TASK GOAL> Write out again, unchanged, the line that has "Click the blacked-out" and each following line through the end of the entries below; leave pictures out.

AVAILABLE DATA>

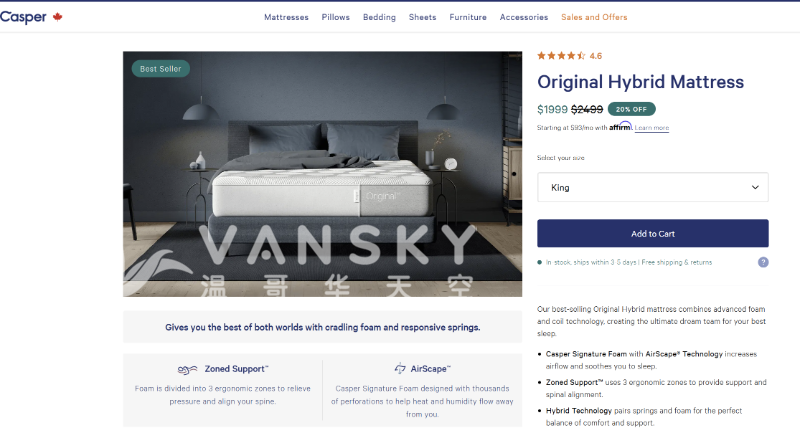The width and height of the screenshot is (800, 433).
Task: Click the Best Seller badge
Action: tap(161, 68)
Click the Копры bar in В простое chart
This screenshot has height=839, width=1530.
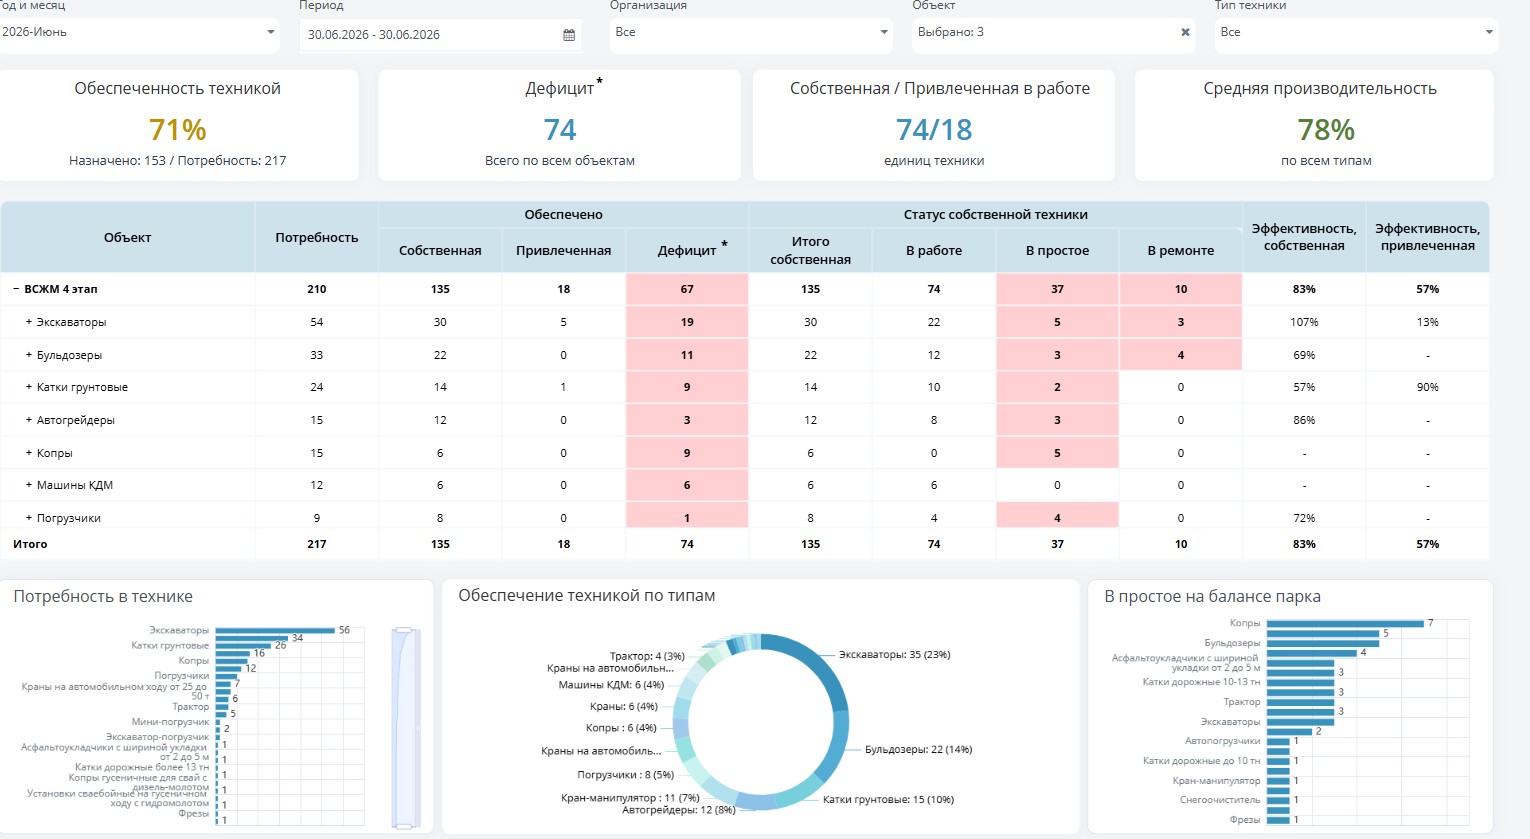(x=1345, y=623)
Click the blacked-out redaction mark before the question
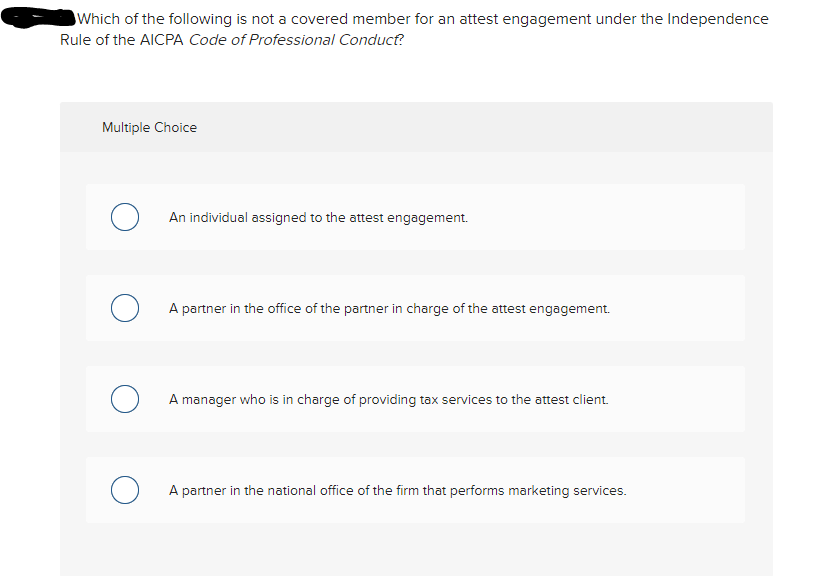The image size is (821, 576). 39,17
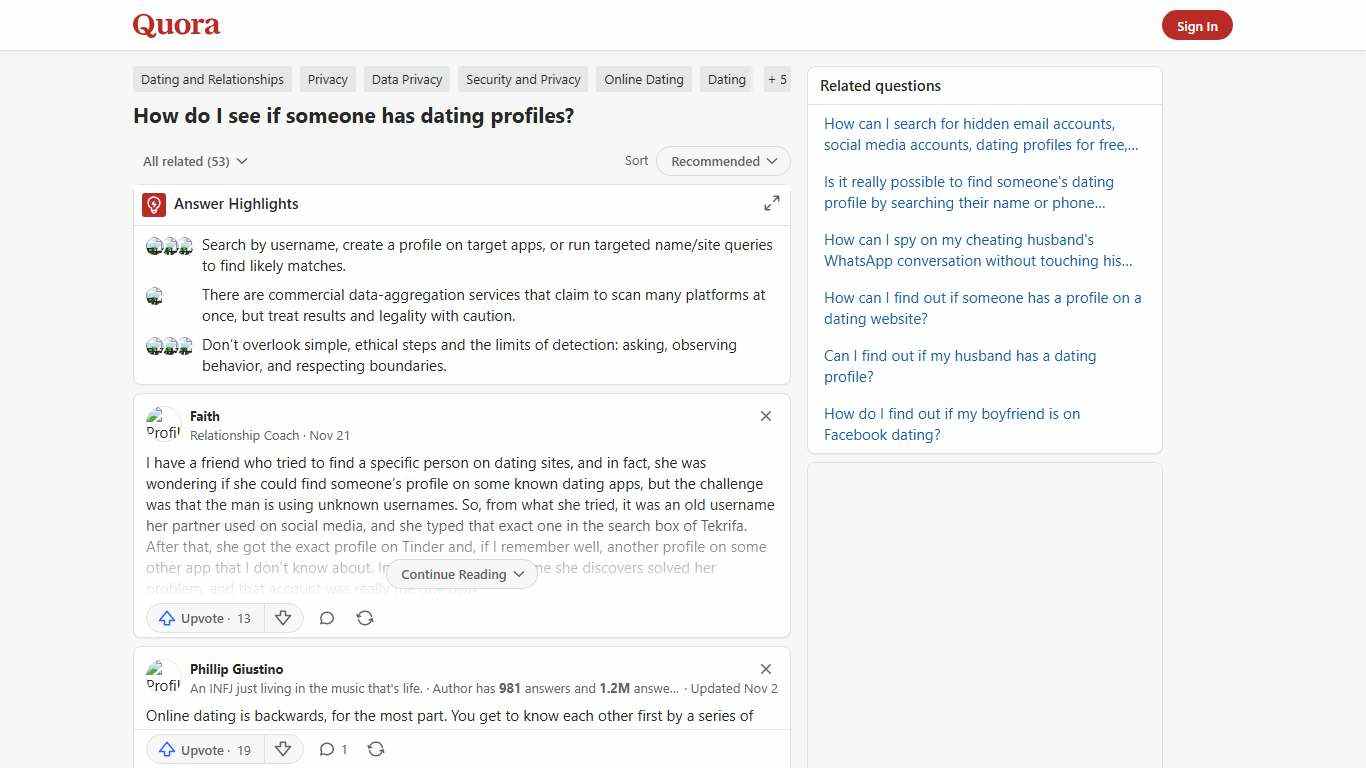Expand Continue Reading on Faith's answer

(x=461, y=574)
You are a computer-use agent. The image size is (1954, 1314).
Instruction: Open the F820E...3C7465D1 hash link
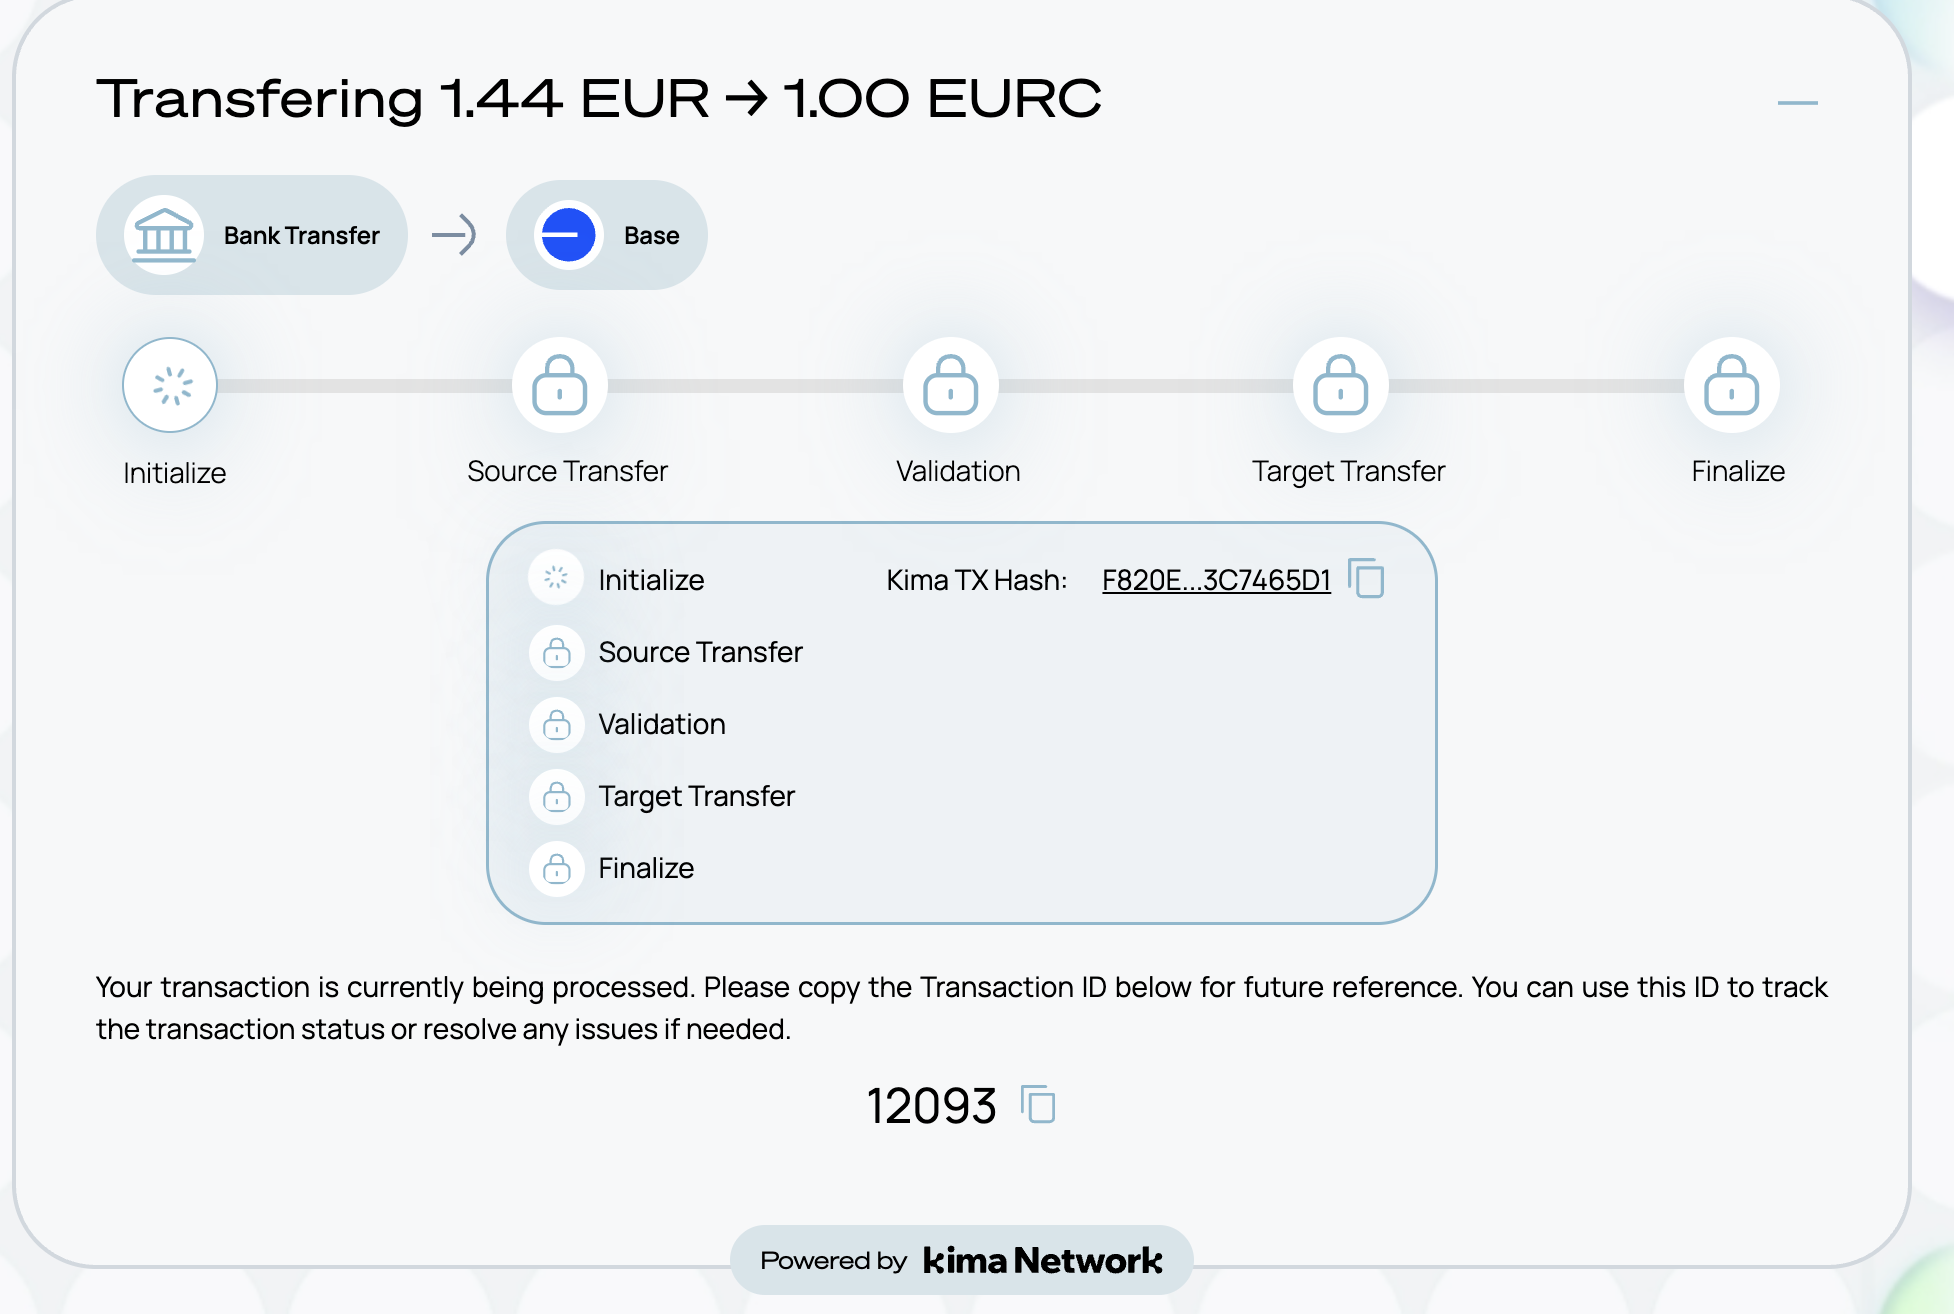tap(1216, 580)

FINAL ANSWER>
Click the blacked-out redaction mark before the question
The image size is (821, 576). 39,17
Expand Continue Reading on Faith's answer

(x=461, y=574)
You are a computer-use agent. The image size is (1954, 1314).
Instruction: Open the F820E...3C7465D1 hash link
tap(1216, 580)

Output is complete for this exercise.